__Entries taken from a collection__.
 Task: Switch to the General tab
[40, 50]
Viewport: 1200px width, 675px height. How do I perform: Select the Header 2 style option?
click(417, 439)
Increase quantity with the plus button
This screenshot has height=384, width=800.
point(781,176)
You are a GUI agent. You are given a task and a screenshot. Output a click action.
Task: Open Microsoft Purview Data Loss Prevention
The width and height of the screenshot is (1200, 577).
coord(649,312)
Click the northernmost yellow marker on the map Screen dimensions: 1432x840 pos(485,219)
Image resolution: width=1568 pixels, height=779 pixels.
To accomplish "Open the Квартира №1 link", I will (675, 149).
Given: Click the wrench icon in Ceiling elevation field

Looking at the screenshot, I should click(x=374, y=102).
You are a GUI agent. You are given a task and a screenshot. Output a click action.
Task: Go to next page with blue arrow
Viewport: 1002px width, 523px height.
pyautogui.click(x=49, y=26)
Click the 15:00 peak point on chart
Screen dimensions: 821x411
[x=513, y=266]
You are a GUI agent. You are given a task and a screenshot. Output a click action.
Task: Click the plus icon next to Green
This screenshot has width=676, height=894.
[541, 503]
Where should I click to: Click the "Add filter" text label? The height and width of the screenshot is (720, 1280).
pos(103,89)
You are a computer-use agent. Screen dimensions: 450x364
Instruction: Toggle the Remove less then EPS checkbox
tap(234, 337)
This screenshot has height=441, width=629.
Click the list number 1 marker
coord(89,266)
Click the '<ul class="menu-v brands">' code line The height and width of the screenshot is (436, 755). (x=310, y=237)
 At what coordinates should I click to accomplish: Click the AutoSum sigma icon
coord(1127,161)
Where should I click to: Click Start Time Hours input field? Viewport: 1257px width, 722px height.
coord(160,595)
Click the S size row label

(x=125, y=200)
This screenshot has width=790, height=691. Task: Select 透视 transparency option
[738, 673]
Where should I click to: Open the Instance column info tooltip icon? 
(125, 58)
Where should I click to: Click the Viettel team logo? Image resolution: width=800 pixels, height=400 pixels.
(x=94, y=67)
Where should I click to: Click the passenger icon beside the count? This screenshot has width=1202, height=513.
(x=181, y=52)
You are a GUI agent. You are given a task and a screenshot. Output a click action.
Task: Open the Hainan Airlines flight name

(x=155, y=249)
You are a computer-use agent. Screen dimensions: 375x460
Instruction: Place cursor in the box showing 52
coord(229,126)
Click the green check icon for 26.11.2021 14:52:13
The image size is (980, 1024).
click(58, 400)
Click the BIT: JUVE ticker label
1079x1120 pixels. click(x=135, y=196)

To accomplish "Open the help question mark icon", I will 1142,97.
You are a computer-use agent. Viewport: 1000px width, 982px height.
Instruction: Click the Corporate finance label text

__TASK__.
Print the records again in full, exactly as they appear above.

__RESPONSE FOR THIS EXERCISE__.
 Task: Switch to the General tab
[40, 50]
Viewport: 1200px width, 675px height. How do I perform: Select the Header 2 style option?
click(417, 439)
Increase quantity with the plus button
This screenshot has height=384, width=800.
point(781,176)
You are a GUI agent. You are given a task and a screenshot. Output a click action.
Task: Open Microsoft Purview Data Loss Prevention
The width and height of the screenshot is (1200, 577).
coord(649,312)
Click the northernmost yellow marker on the map Screen dimensions: 1432x840 pos(485,219)
Image resolution: width=1568 pixels, height=779 pixels.
To accomplish "Open the Квартира №1 link", I will (675, 149).
Given: Click the wrench icon in Ceiling elevation field

Looking at the screenshot, I should click(x=374, y=102).
You are a GUI agent. You are given a task and a screenshot. Output a click action.
Task: Go to next page with blue arrow
Viewport: 1002px width, 523px height.
pyautogui.click(x=49, y=26)
Click the 15:00 peak point on chart
Screen dimensions: 821x411
[x=513, y=266]
You are a GUI agent. You are given a task and a screenshot. Output a click action.
Task: Click the plus icon next to Green
This screenshot has width=676, height=894.
[541, 503]
Where should I click to: Click the "Add filter" text label? The height and width of the screenshot is (720, 1280).
pos(103,89)
You are a computer-use agent. Screen dimensions: 450x364
Instruction: Toggle the Remove less then EPS checkbox
tap(234, 337)
This screenshot has height=441, width=629.
Click the list number 1 marker
coord(89,266)
Click the '<ul class="menu-v brands">' code line The height and width of the screenshot is (436, 755). (x=310, y=237)
 At what coordinates should I click to accomplish: Click the AutoSum sigma icon
coord(1127,161)
Where should I click to: Click Start Time Hours input field? Viewport: 1257px width, 722px height.
coord(160,595)
Click the S size row label

(x=125, y=200)
This screenshot has width=790, height=691. Task: Select 透视 transparency option
[738, 673]
Where should I click to: Open the Instance column info tooltip icon? 
(125, 58)
Where should I click to: Click the Viettel team logo? Image resolution: width=800 pixels, height=400 pixels.
(x=94, y=67)
Where should I click to: Click the passenger icon beside the count? This screenshot has width=1202, height=513.
(x=181, y=52)
You are a GUI agent. You are given a task and a screenshot. Output a click action.
Task: Open the Hainan Airlines flight name

(x=155, y=249)
You are a computer-use agent. Screen dimensions: 375x460
Instruction: Place cursor in the box showing 52
coord(229,126)
Click the green check icon for 26.11.2021 14:52:13
The image size is (980, 1024).
click(58, 400)
Click the BIT: JUVE ticker label
1079x1120 pixels. click(x=135, y=196)

To accomplish "Open the help question mark icon", I will 1142,97.
You are a computer-use agent. Viewport: 1000px width, 982px height.
Instruction: Click the Corporate finance label text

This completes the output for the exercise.